The fried egg rolls and the fresh Vietnamese spring rolls are good. The former are big-gauge, jammed with shrimp, crabmeat, and pork shreds. The spring rolls are more refreshing this time of year, with cool boiled shrimp visible through the rice paper. It wraps the shrimp with a pillow of rice noodles (also cool) and sliced pork. On the side is Thai peanut sauce with a squirt of Sriracha; I recommend squirting some more in there.

Hipstix used to have a Vietnamese classic called bo tai chanh. It's basically raw ground beef seasoned heavily with lime juice atop a salad, and Vietnamese restaurants are hesitant enough to serve it to you that it just fell off Hipstix's menu. But it's good, and I'm hoping my mentioning it here brings it back.

The noodle bowls traditional Vietnamese restaurants call "bun" are here but at double the traditional price (Hipstix isn't expensive but bun dishes are usually absurdly cheap). It's grilled meat on top of rice noodles served at room temperature or cooler. I love this stuff. Here you can get grilled chicken, those savory Asian style pork meatballs, or a stir-fry of beef on top of the noodles. Or a Vietnamese oddity: noodles topped with egg rolls. Any of these makes a good light lunch for around $10.

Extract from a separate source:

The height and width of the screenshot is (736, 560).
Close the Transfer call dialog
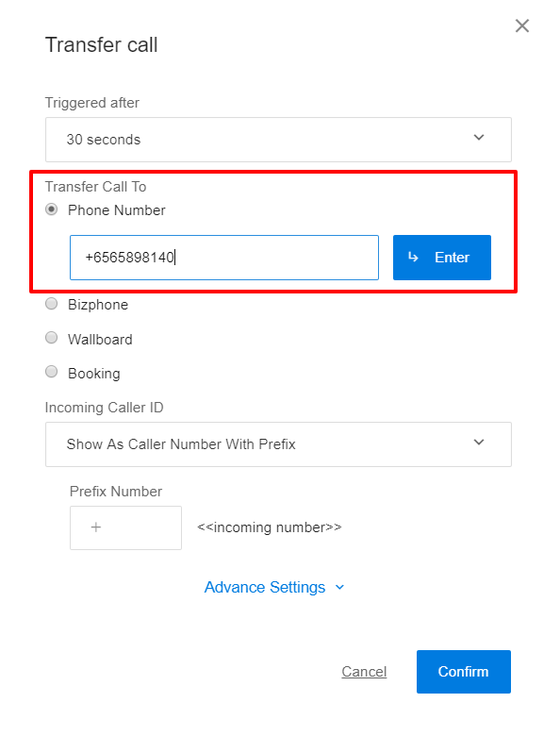point(521,25)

"Siam street noodles" heats up this concept into a full-fledged pasta dish, tossed with rare beef slices (you could also have this with shrimp or chicken) and a thick coconut milk and peanut sauce. It's mildly spicy, fresh-tasting and pretty good. It's different from the familiar pad Thai, which is also available. That has more of a pepper kick.

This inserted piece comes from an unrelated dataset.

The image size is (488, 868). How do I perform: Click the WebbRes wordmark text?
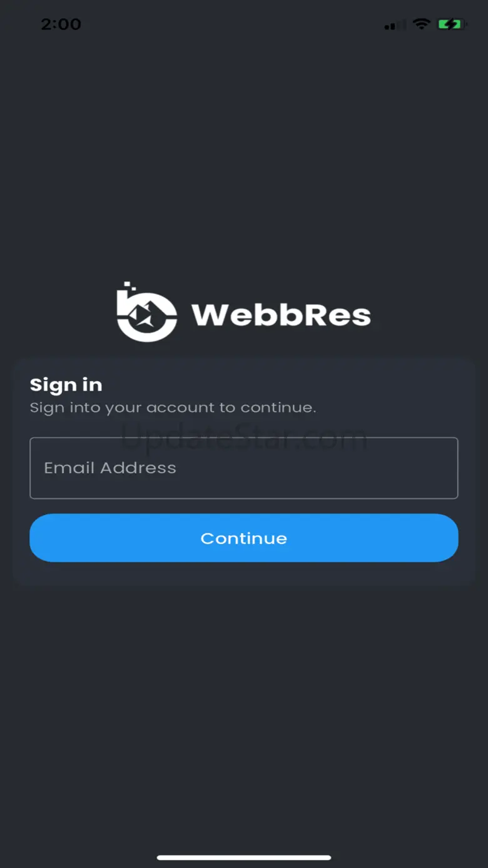pyautogui.click(x=281, y=315)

Both bring way too much food to the table, with the usual miracle: you're uncomfortably full if you eat it all, but the sensation lasts only a few minutes.

The kitchen here gets creative, even impressive, in its specialties. The fish with tomatoes, pineapple and mushrooms is a sleek dish. It was made with striped bass the night I tried it and had a light sauce that reminded me a little of Vietnamese hot fish soup but with much more going on. They call it a ragout, but that's a stretch even given the French heritage in Vietnam. Good dish.

So is the salmon curry, in which the fish is just touched by the Thai red curry sauce but the scallops are right in it. This one is elegant in appearance as well as taste.

If you have a shrimp Jones, an entree described simply as spicy shrimp is exactly that. It gets the same pepper-hot job done that barbecue shrimp does but with a different flavor profile, a little on the sweet side.

Hipstix's environment is clearly tuned to the likes of those people we see at Lucy's. The walls and ceilings are dark, the music is the kind I would never listen to on purpose (but didn't find disturbing), and the service staff is young and sophisticated. Things seem to get going here later in the evening.

Between the many Warehouse District residents and no small number of tourists, things are happening and the streets strike me as quite safe.

I'll report sporadically on other restaurants in the neighborhood during the coming months. It's one of the best areas of town to seek out a meal.